_INPUT_:

——

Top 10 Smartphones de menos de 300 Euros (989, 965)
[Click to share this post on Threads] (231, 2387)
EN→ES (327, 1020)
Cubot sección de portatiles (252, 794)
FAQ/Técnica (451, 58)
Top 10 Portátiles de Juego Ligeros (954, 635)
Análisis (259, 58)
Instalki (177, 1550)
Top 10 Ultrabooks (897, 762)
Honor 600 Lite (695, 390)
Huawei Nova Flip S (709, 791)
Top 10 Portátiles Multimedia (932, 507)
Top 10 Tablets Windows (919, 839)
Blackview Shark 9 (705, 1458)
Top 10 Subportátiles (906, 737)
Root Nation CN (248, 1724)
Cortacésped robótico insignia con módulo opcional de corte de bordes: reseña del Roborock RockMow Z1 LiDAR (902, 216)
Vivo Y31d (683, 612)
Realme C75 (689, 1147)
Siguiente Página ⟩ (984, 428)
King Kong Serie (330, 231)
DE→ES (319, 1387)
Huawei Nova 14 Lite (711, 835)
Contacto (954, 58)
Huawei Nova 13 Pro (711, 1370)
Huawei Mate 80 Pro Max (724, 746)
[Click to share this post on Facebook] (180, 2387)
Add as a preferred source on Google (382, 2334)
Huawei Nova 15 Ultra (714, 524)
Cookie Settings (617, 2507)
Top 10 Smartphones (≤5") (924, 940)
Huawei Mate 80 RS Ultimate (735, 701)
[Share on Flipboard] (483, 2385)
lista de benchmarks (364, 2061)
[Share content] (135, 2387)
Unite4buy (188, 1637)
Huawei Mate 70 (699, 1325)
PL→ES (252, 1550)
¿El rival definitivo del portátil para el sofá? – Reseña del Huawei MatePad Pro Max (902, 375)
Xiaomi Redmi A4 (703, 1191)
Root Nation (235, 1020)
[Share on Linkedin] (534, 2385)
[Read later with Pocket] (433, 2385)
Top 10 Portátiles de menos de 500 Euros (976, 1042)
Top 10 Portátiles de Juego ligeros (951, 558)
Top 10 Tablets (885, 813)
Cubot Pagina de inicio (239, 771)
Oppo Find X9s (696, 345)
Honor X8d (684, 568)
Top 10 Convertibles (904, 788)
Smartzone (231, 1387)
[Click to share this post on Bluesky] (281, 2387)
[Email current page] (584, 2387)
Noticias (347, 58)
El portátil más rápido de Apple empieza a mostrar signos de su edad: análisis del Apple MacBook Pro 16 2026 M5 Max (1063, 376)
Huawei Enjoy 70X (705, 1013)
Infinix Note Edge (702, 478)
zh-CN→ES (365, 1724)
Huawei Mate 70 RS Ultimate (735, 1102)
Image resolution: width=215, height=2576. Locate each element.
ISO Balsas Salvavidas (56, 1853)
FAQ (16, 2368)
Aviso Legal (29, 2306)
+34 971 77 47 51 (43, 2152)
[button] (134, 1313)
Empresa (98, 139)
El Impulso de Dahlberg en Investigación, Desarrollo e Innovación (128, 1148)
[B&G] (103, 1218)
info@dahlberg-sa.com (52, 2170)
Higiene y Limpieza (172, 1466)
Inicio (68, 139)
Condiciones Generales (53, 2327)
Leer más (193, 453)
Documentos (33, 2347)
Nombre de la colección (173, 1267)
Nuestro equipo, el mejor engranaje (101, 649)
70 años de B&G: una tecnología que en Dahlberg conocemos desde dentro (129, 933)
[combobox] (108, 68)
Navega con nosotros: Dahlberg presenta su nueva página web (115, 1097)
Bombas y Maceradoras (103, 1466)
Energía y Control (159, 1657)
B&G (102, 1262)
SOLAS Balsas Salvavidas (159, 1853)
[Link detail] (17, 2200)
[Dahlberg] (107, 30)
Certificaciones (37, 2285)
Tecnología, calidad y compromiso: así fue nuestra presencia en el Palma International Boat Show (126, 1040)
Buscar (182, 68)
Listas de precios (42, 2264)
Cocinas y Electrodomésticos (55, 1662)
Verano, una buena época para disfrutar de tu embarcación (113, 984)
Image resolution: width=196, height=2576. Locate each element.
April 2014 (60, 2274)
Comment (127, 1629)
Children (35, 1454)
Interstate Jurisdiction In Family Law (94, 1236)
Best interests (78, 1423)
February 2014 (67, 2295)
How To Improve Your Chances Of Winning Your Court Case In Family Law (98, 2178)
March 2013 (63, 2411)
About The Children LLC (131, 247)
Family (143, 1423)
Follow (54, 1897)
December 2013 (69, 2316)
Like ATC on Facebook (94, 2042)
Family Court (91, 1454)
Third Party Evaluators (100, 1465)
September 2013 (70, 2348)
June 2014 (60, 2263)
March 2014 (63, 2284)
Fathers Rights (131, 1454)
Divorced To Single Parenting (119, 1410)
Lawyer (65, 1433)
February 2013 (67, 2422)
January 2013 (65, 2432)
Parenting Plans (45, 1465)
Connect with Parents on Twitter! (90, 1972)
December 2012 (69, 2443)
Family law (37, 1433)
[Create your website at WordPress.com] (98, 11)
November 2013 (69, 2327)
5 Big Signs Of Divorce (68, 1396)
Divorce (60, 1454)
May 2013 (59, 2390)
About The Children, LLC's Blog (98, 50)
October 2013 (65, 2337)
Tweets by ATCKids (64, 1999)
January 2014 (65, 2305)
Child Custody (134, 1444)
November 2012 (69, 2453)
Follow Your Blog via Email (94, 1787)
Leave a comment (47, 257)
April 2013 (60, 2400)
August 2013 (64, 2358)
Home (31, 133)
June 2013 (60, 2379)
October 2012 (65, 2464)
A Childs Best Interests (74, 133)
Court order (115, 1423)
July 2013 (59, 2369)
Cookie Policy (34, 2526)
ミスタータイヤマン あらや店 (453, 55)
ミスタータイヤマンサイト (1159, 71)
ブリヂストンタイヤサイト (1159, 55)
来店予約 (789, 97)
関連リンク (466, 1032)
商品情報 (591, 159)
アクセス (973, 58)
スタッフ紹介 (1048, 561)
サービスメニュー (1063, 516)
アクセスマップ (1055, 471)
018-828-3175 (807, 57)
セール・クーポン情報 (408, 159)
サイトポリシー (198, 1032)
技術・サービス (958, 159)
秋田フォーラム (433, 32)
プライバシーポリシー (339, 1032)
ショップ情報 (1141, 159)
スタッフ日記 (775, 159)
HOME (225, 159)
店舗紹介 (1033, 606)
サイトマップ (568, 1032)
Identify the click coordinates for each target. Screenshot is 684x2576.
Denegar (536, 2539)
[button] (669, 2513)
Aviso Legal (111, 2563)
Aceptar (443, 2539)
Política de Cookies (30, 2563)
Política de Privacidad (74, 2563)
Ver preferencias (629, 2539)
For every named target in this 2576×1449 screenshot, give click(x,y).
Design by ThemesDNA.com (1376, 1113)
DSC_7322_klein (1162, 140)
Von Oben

——

_PROMPT_: Looking at the records above, which lines contain "Locate"? Copy those lines.

_TASK OUTPUT_:
Image resolution: width=215, height=2576. Locate each element.
Image resolution: width=196, height=2576. Locate each element.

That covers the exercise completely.